Commentary: An Opportunity To Improve TJ

To the Editor:

The following open letter was addressed to state Sen. Steve Newman, chair of the Education and Health Committee.

As graduates of Thomas Jefferson High School for Science and Technology (TJHSST), we were deeply troubled to read that the Education and Health Committee of the Virginia State Senate struck down Senate Bill 787, the proposal by state Sen. Scott Surovell to make the admissions policies at Governor’s Schools such as TJHSST more equitable. While debates will continue about whether Senator Surovell's legislation is the right instrument, its intent to significantly alter Jefferson’s admissions procedure to account for class is sound. No serious action has been taken on this issue at the state or local level since the school was designated as a magnet school and that has to change. Outreach efforts have had modest success in the past, but they are not enough to make Jefferson equitable. For this reason, we strongly support the intent of the senator's bill and ask the committee to work with Senator Surovell to draft legislation to make progress on this urgent issue.

All of us attended Fairfax County Public Schools. There’s one among us who still has her yearbooks and class pictures from kindergarten through 12th grade. And in those images from schools like Saratoga Elementary School and Mark Twain Middle School are the smiling faces of friends and classmates of all races, as well as friends and classmates who lived in a nearby HUD housing development. None of the kids from that housing development made it into TJ, not one. And virtually none of the Black and Hispanic students in those other photos were admitted either.

The racial and economic composition of Jefferson has been an annual news story just about every year since it became a magnet school, and it's never good news. Last year, only 17 Black and Hispanic students were admitted — 3.4 percent out of 490 students. And only eight students (1.6 percent) eligible for free or reduced-price lunches (an indicator of students living in low-income or poor families). This despite the fact that Fairfax County Public School students overall are 25.4 percent Hispanic, 10.1 percent Black, and 29 percent are eligible for free or reduced-price lunches.

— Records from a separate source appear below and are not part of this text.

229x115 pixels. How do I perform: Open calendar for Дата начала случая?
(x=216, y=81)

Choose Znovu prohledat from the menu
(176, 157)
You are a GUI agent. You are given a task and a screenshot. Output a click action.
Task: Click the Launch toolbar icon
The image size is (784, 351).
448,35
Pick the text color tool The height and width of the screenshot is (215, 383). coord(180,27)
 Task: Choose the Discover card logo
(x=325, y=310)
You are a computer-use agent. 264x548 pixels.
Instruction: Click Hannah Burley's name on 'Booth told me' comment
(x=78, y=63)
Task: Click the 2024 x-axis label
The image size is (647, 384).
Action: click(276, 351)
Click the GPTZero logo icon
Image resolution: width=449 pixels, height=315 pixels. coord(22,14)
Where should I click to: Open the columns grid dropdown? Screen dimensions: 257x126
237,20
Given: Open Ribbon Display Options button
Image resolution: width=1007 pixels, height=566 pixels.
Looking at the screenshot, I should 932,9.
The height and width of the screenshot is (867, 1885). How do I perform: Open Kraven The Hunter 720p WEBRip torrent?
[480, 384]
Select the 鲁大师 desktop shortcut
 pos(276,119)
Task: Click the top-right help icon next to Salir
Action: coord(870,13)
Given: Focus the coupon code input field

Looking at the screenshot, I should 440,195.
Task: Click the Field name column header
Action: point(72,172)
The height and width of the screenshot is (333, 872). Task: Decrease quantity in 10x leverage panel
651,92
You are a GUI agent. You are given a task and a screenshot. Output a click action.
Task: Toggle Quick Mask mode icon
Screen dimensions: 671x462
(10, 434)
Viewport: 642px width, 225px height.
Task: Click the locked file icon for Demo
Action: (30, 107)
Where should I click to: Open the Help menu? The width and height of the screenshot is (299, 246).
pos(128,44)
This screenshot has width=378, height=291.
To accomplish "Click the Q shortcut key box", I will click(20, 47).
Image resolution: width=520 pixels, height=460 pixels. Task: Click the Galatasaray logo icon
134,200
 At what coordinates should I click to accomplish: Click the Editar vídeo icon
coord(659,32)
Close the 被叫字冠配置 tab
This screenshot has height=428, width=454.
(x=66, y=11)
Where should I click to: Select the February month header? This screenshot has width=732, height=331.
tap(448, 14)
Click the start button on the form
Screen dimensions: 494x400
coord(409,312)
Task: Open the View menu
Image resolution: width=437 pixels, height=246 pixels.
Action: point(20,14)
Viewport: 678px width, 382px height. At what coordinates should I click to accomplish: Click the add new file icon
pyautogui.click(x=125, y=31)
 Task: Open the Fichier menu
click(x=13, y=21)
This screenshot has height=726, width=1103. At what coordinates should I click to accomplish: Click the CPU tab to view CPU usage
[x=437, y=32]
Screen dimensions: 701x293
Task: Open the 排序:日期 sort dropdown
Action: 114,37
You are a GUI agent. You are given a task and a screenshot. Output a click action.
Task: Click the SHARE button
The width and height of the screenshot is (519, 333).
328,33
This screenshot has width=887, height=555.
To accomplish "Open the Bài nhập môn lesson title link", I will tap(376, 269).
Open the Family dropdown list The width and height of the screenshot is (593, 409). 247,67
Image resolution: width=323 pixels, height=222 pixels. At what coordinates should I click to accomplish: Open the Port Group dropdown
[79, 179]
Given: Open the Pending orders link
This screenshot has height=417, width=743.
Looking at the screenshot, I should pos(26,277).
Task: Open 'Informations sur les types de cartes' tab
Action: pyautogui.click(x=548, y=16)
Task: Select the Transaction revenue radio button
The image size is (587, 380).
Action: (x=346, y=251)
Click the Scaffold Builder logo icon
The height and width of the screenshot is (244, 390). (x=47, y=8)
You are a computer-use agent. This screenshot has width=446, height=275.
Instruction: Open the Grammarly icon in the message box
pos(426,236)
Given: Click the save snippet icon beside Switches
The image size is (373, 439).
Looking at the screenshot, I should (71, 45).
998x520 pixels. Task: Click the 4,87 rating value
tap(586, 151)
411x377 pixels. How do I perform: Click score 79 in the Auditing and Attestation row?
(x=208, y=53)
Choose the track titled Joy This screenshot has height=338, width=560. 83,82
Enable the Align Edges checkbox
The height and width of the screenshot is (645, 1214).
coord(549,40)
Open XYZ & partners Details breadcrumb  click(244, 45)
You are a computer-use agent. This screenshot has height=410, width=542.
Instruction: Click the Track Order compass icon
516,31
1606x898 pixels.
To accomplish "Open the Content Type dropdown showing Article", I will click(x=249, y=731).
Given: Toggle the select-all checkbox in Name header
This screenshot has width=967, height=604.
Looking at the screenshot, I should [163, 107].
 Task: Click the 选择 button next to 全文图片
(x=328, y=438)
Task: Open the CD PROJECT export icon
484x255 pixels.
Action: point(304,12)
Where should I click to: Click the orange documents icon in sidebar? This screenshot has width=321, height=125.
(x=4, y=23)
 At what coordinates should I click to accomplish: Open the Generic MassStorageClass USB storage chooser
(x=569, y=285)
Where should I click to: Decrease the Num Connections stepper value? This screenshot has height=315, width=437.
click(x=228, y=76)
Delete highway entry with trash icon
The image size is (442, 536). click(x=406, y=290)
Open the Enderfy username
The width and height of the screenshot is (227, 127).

This disparity between Jefferson’s enrollment and the racial and socioeconomic composition of Fairfax County is unacceptable and easily remedied. Countless elite institutions — especially elite colleges — have modified their admissions procedures and requirements in recent years because they have realized that their old criteria have long been leaving talent on the table. They have softened their standardized testing requirements, engaged in admissions outreach, and sought out partners in high schools and middle schools to create a pipeline of under-represented and low-income students to draw from. These students (who would never have been admitted under the old admissions protocols) have thrived at these elite institutions — often overperforming their standardized test scores. Yet Jefferson’s admissions policies proceed ignorant of these developments.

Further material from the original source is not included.